■ **TASK GOAL**: What you return must match the records word for word.

■ **Records from a data collection**:
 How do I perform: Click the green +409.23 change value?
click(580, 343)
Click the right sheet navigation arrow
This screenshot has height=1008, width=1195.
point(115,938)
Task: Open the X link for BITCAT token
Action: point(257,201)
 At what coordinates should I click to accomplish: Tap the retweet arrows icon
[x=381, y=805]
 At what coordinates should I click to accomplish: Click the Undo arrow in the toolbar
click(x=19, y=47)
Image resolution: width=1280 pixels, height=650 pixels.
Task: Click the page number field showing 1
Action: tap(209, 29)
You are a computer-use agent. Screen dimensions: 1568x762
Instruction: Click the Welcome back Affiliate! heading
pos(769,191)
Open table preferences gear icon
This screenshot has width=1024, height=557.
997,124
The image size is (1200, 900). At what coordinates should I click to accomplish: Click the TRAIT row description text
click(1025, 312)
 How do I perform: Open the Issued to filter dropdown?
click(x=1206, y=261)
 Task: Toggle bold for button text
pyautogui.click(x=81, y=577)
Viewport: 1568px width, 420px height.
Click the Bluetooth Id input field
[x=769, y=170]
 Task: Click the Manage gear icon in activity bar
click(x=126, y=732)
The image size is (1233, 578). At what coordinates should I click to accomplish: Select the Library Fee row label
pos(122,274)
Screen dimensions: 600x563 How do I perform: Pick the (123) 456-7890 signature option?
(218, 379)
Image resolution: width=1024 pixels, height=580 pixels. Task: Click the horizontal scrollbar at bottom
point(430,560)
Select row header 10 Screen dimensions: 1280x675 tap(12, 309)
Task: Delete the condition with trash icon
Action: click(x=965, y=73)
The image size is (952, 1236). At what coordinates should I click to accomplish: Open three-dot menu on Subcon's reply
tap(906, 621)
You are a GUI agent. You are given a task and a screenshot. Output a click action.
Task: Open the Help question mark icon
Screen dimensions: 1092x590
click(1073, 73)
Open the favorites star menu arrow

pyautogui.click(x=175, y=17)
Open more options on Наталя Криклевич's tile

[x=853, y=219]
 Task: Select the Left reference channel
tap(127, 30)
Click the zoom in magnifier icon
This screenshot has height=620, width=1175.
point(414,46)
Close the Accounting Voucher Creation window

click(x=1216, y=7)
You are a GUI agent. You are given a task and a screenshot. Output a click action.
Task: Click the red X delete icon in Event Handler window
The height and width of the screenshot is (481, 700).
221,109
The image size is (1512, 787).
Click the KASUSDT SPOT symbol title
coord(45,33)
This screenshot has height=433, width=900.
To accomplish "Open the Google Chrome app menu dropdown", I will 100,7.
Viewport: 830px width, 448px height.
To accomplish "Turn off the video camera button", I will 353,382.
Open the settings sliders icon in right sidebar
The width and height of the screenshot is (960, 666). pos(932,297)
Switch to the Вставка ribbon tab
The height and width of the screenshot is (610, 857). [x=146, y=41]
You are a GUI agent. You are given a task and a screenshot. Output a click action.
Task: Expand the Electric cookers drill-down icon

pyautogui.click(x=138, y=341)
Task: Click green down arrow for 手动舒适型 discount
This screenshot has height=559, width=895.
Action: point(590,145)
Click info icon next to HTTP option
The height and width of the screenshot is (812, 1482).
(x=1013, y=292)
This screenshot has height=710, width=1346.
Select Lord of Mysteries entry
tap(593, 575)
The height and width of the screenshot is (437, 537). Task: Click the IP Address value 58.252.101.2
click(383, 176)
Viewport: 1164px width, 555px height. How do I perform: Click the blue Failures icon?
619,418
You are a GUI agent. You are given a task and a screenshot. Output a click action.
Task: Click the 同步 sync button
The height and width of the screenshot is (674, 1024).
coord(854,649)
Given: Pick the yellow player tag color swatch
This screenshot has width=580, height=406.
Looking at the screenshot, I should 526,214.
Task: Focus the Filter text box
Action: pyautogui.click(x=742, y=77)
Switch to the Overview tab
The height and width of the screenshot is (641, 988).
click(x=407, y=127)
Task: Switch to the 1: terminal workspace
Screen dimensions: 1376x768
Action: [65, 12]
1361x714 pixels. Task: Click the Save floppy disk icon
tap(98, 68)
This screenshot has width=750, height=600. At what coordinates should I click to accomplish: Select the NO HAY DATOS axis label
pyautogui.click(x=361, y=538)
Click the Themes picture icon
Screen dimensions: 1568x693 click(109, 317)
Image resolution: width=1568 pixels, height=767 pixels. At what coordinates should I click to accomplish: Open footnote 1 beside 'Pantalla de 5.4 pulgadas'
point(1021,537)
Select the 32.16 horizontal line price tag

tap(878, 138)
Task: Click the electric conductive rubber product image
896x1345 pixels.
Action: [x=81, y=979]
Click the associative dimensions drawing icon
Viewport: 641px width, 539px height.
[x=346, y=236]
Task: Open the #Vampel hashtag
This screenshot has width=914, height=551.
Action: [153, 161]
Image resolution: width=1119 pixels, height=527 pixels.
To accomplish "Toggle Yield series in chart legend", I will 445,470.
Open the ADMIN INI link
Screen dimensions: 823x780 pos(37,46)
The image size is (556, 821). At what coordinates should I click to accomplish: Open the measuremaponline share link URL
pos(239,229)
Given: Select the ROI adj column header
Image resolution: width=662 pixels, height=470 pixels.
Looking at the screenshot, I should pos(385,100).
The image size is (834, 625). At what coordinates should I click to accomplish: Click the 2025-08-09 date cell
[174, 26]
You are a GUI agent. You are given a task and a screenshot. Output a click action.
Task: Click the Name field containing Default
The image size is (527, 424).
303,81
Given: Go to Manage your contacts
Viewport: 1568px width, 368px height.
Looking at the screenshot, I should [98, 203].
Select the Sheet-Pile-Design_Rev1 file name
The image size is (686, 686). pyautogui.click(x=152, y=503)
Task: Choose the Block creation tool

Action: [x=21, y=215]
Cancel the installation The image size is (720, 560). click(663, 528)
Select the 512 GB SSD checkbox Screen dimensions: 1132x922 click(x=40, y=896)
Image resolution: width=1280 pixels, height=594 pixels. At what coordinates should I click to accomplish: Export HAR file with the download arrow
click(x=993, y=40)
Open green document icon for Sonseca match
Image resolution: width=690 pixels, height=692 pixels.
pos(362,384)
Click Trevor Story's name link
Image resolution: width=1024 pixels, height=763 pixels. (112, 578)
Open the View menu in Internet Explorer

■ **TASK RESULT**:
 How do I perform: Click the green +409.23 change value?
click(580, 343)
Click the right sheet navigation arrow
This screenshot has height=1008, width=1195.
point(115,938)
Task: Open the X link for BITCAT token
Action: point(257,201)
 At what coordinates should I click to accomplish: Tap the retweet arrows icon
[x=381, y=805]
 At what coordinates should I click to accomplish: Click the Undo arrow in the toolbar
click(x=19, y=47)
Image resolution: width=1280 pixels, height=650 pixels.
Task: Click the page number field showing 1
Action: tap(209, 29)
You are a computer-use agent. Screen dimensions: 1568x762
Instruction: Click the Welcome back Affiliate! heading
pos(769,191)
Open table preferences gear icon
This screenshot has width=1024, height=557.
997,124
The image size is (1200, 900). At what coordinates should I click to accomplish: Click the TRAIT row description text
click(1025, 312)
 How do I perform: Open the Issued to filter dropdown?
click(x=1206, y=261)
 Task: Toggle bold for button text
pyautogui.click(x=81, y=577)
Viewport: 1568px width, 420px height.
Click the Bluetooth Id input field
[x=769, y=170]
 Task: Click the Manage gear icon in activity bar
click(x=126, y=732)
The image size is (1233, 578). At what coordinates should I click to accomplish: Select the Library Fee row label
pos(122,274)
Screen dimensions: 600x563 How do I perform: Pick the (123) 456-7890 signature option?
(218, 379)
Image resolution: width=1024 pixels, height=580 pixels. Task: Click the horizontal scrollbar at bottom
point(430,560)
Select row header 10 Screen dimensions: 1280x675 tap(12, 309)
Task: Delete the condition with trash icon
Action: click(x=965, y=73)
The image size is (952, 1236). At what coordinates should I click to accomplish: Open three-dot menu on Subcon's reply
tap(906, 621)
You are a GUI agent. You are given a task and a screenshot. Output a click action.
Task: Open the Help question mark icon
Screen dimensions: 1092x590
click(1073, 73)
Open the favorites star menu arrow

pyautogui.click(x=175, y=17)
Open more options on Наталя Криклевич's tile

[x=853, y=219]
 Task: Select the Left reference channel
tap(127, 30)
Click the zoom in magnifier icon
This screenshot has height=620, width=1175.
point(414,46)
Close the Accounting Voucher Creation window

click(x=1216, y=7)
You are a GUI agent. You are given a task and a screenshot. Output a click action.
Task: Click the red X delete icon in Event Handler window
The height and width of the screenshot is (481, 700).
221,109
The image size is (1512, 787).
Click the KASUSDT SPOT symbol title
coord(45,33)
This screenshot has height=433, width=900.
To accomplish "Open the Google Chrome app menu dropdown", I will 100,7.
Viewport: 830px width, 448px height.
To accomplish "Turn off the video camera button", I will 353,382.
Open the settings sliders icon in right sidebar
The width and height of the screenshot is (960, 666). pos(932,297)
Switch to the Вставка ribbon tab
The height and width of the screenshot is (610, 857). [x=146, y=41]
You are a GUI agent. You are given a task and a screenshot. Output a click action.
Task: Expand the Electric cookers drill-down icon

pyautogui.click(x=138, y=341)
Task: Click green down arrow for 手动舒适型 discount
This screenshot has height=559, width=895.
Action: point(590,145)
Click info icon next to HTTP option
The height and width of the screenshot is (812, 1482).
(x=1013, y=292)
This screenshot has height=710, width=1346.
Select Lord of Mysteries entry
tap(593, 575)
The height and width of the screenshot is (437, 537). Task: Click the IP Address value 58.252.101.2
click(383, 176)
Viewport: 1164px width, 555px height. How do I perform: Click the blue Failures icon?
619,418
You are a GUI agent. You are given a task and a screenshot. Output a click action.
Task: Click the 同步 sync button
The height and width of the screenshot is (674, 1024).
coord(854,649)
Given: Pick the yellow player tag color swatch
This screenshot has width=580, height=406.
Looking at the screenshot, I should 526,214.
Task: Focus the Filter text box
Action: pyautogui.click(x=742, y=77)
Switch to the Overview tab
The height and width of the screenshot is (641, 988).
click(x=407, y=127)
Task: Switch to the 1: terminal workspace
Screen dimensions: 1376x768
Action: [65, 12]
1361x714 pixels. Task: Click the Save floppy disk icon
tap(98, 68)
This screenshot has width=750, height=600. At what coordinates should I click to accomplish: Select the NO HAY DATOS axis label
pyautogui.click(x=361, y=538)
Click the Themes picture icon
Screen dimensions: 1568x693 click(109, 317)
Image resolution: width=1568 pixels, height=767 pixels. At what coordinates should I click to accomplish: Open footnote 1 beside 'Pantalla de 5.4 pulgadas'
point(1021,537)
Select the 32.16 horizontal line price tag

tap(878, 138)
Task: Click the electric conductive rubber product image
896x1345 pixels.
Action: [x=81, y=979]
Click the associative dimensions drawing icon
Viewport: 641px width, 539px height.
[x=346, y=236]
Task: Open the #Vampel hashtag
This screenshot has width=914, height=551.
Action: [153, 161]
Image resolution: width=1119 pixels, height=527 pixels.
To accomplish "Toggle Yield series in chart legend", I will 445,470.
Open the ADMIN INI link
Screen dimensions: 823x780 pos(37,46)
The image size is (556, 821). At what coordinates should I click to accomplish: Open the measuremaponline share link URL
pos(239,229)
Given: Select the ROI adj column header
Image resolution: width=662 pixels, height=470 pixels.
Looking at the screenshot, I should pos(385,100).
The image size is (834, 625). At what coordinates should I click to accomplish: Click the 2025-08-09 date cell
[174, 26]
You are a GUI agent. You are given a task and a screenshot. Output a click action.
Task: Click the Name field containing Default
The image size is (527, 424).
303,81
Given: Go to Manage your contacts
Viewport: 1568px width, 368px height.
Looking at the screenshot, I should [98, 203].
Select the Sheet-Pile-Design_Rev1 file name
The image size is (686, 686). pyautogui.click(x=152, y=503)
Task: Choose the Block creation tool

Action: [x=21, y=215]
Cancel the installation The image size is (720, 560). click(663, 528)
Select the 512 GB SSD checkbox Screen dimensions: 1132x922 click(x=40, y=896)
Image resolution: width=1280 pixels, height=594 pixels. At what coordinates should I click to accomplish: Export HAR file with the download arrow
click(x=993, y=40)
Open green document icon for Sonseca match
Image resolution: width=690 pixels, height=692 pixels.
pos(362,384)
Click Trevor Story's name link
Image resolution: width=1024 pixels, height=763 pixels. (112, 578)
Open the View menu in Internet Explorer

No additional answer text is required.